§ **WHAT YOU WILL DO**:
Would you please restate every record exactly as written?

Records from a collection
▬▬▬▬▬▬
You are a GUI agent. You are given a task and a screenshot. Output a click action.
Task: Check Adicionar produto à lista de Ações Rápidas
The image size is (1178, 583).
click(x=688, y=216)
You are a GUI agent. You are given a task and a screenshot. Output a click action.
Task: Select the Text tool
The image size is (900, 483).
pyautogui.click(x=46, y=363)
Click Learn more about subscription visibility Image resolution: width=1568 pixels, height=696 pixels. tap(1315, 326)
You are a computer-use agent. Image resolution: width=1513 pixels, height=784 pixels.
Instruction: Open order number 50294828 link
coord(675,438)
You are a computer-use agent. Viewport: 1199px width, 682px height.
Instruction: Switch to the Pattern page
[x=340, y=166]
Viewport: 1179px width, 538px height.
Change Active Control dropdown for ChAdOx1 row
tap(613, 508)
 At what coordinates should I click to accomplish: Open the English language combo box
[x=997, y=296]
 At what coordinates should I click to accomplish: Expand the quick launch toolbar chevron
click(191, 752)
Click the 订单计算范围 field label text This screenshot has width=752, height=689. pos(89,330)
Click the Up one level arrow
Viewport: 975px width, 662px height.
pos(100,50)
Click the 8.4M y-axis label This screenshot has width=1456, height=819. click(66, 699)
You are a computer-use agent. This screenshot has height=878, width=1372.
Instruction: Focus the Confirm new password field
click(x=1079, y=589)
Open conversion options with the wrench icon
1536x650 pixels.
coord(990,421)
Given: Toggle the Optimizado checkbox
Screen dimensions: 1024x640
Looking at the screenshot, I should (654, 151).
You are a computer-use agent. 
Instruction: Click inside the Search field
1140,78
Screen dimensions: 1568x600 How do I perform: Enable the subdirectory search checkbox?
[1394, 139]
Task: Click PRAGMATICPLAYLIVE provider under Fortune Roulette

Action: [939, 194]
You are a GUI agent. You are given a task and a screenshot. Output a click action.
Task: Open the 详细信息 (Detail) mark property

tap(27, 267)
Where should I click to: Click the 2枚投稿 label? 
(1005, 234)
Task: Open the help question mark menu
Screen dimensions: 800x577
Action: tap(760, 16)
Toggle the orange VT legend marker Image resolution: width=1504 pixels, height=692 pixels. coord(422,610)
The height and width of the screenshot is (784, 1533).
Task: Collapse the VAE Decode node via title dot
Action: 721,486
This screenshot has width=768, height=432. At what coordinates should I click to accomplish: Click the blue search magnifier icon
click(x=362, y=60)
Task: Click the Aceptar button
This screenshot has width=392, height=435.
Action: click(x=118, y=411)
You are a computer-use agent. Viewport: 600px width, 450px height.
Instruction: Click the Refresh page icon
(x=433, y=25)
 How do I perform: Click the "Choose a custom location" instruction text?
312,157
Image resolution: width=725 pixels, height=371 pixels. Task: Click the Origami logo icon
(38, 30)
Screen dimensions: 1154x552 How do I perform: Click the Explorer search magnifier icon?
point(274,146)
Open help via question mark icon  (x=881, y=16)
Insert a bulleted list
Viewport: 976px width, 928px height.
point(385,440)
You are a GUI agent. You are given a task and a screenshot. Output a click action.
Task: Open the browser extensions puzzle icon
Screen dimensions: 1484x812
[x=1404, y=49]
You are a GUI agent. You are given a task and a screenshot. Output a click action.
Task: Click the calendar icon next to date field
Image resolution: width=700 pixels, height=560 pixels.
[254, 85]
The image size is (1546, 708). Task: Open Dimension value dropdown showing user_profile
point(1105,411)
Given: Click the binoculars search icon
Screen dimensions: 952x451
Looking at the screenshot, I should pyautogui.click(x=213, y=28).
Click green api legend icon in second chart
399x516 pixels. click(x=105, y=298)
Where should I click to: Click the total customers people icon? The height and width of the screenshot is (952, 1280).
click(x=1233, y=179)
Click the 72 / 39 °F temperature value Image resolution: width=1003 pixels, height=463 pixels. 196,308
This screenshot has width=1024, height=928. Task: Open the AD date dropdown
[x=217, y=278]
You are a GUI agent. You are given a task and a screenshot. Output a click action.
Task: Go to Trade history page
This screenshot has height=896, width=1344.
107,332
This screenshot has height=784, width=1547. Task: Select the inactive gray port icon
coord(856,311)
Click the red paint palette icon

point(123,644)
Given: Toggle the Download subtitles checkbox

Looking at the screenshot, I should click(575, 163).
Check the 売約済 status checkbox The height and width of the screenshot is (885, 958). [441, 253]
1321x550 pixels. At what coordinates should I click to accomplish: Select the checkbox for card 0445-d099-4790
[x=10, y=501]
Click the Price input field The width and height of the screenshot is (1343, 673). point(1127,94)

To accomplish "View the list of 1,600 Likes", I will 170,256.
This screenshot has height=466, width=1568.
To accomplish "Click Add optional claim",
▬▬▬▬▬▬
§ **SOLUTION TO THIS EXERCISE**:
You are a GUI agent. You are given a task and a screenshot. Output a click action.
Task: Check Adicionar produto à lista de Ações Rápidas
The image size is (1178, 583).
click(x=688, y=216)
You are a GUI agent. You are given a task and a screenshot. Output a click action.
Task: Select the Text tool
The image size is (900, 483).
pyautogui.click(x=46, y=363)
Click Learn more about subscription visibility Image resolution: width=1568 pixels, height=696 pixels. tap(1315, 326)
You are a computer-use agent. Image resolution: width=1513 pixels, height=784 pixels.
Instruction: Open order number 50294828 link
coord(675,438)
You are a computer-use agent. Viewport: 1199px width, 682px height.
Instruction: Switch to the Pattern page
[x=340, y=166]
Viewport: 1179px width, 538px height.
Change Active Control dropdown for ChAdOx1 row
tap(613, 508)
 At what coordinates should I click to accomplish: Open the English language combo box
[x=997, y=296]
 At what coordinates should I click to accomplish: Expand the quick launch toolbar chevron
click(191, 752)
Click the 订单计算范围 field label text This screenshot has width=752, height=689. pos(89,330)
Click the Up one level arrow
Viewport: 975px width, 662px height.
pos(100,50)
Click the 8.4M y-axis label This screenshot has width=1456, height=819. click(66, 699)
You are a computer-use agent. This screenshot has height=878, width=1372.
Instruction: Focus the Confirm new password field
click(x=1079, y=589)
Open conversion options with the wrench icon
1536x650 pixels.
coord(990,421)
Given: Toggle the Optimizado checkbox
Screen dimensions: 1024x640
Looking at the screenshot, I should (654, 151).
You are a computer-use agent. 
Instruction: Click inside the Search field
1140,78
Screen dimensions: 1568x600 How do I perform: Enable the subdirectory search checkbox?
[1394, 139]
Task: Click PRAGMATICPLAYLIVE provider under Fortune Roulette

Action: [939, 194]
You are a GUI agent. You are given a task and a screenshot. Output a click action.
Task: Open the 详细信息 (Detail) mark property

tap(27, 267)
Where should I click to: Click the 2枚投稿 label? 
(1005, 234)
Task: Open the help question mark menu
Screen dimensions: 800x577
Action: tap(760, 16)
Toggle the orange VT legend marker Image resolution: width=1504 pixels, height=692 pixels. coord(422,610)
The height and width of the screenshot is (784, 1533).
Task: Collapse the VAE Decode node via title dot
Action: 721,486
This screenshot has width=768, height=432. At what coordinates should I click to accomplish: Click the blue search magnifier icon
click(x=362, y=60)
Task: Click the Aceptar button
This screenshot has width=392, height=435.
Action: click(x=118, y=411)
You are a computer-use agent. Viewport: 600px width, 450px height.
Instruction: Click the Refresh page icon
(x=433, y=25)
 How do I perform: Click the "Choose a custom location" instruction text?
312,157
Image resolution: width=725 pixels, height=371 pixels. Task: Click the Origami logo icon
(38, 30)
Screen dimensions: 1154x552 How do I perform: Click the Explorer search magnifier icon?
point(274,146)
Open help via question mark icon  (x=881, y=16)
Insert a bulleted list
Viewport: 976px width, 928px height.
point(385,440)
You are a GUI agent. You are given a task and a screenshot. Output a click action.
Task: Open the browser extensions puzzle icon
Screen dimensions: 1484x812
[x=1404, y=49]
You are a GUI agent. You are given a task and a screenshot. Output a click action.
Task: Click the calendar icon next to date field
Image resolution: width=700 pixels, height=560 pixels.
[254, 85]
The image size is (1546, 708). Task: Open Dimension value dropdown showing user_profile
point(1105,411)
Given: Click the binoculars search icon
Screen dimensions: 952x451
Looking at the screenshot, I should pyautogui.click(x=213, y=28).
Click green api legend icon in second chart
399x516 pixels. click(x=105, y=298)
Where should I click to: Click the total customers people icon? The height and width of the screenshot is (952, 1280).
click(x=1233, y=179)
Click the 72 / 39 °F temperature value Image resolution: width=1003 pixels, height=463 pixels. 196,308
This screenshot has width=1024, height=928. Task: Open the AD date dropdown
[x=217, y=278]
You are a GUI agent. You are given a task and a screenshot. Output a click action.
Task: Go to Trade history page
This screenshot has height=896, width=1344.
107,332
This screenshot has height=784, width=1547. Task: Select the inactive gray port icon
coord(856,311)
Click the red paint palette icon

point(123,644)
Given: Toggle the Download subtitles checkbox

Looking at the screenshot, I should click(575, 163).
Check the 売約済 status checkbox The height and width of the screenshot is (885, 958). [441, 253]
1321x550 pixels. At what coordinates should I click to accomplish: Select the checkbox for card 0445-d099-4790
[x=10, y=501]
Click the Price input field The width and height of the screenshot is (1343, 673). point(1127,94)

To accomplish "View the list of 1,600 Likes", I will 170,256.
This screenshot has height=466, width=1568.
To accomplish "Click Add optional claim",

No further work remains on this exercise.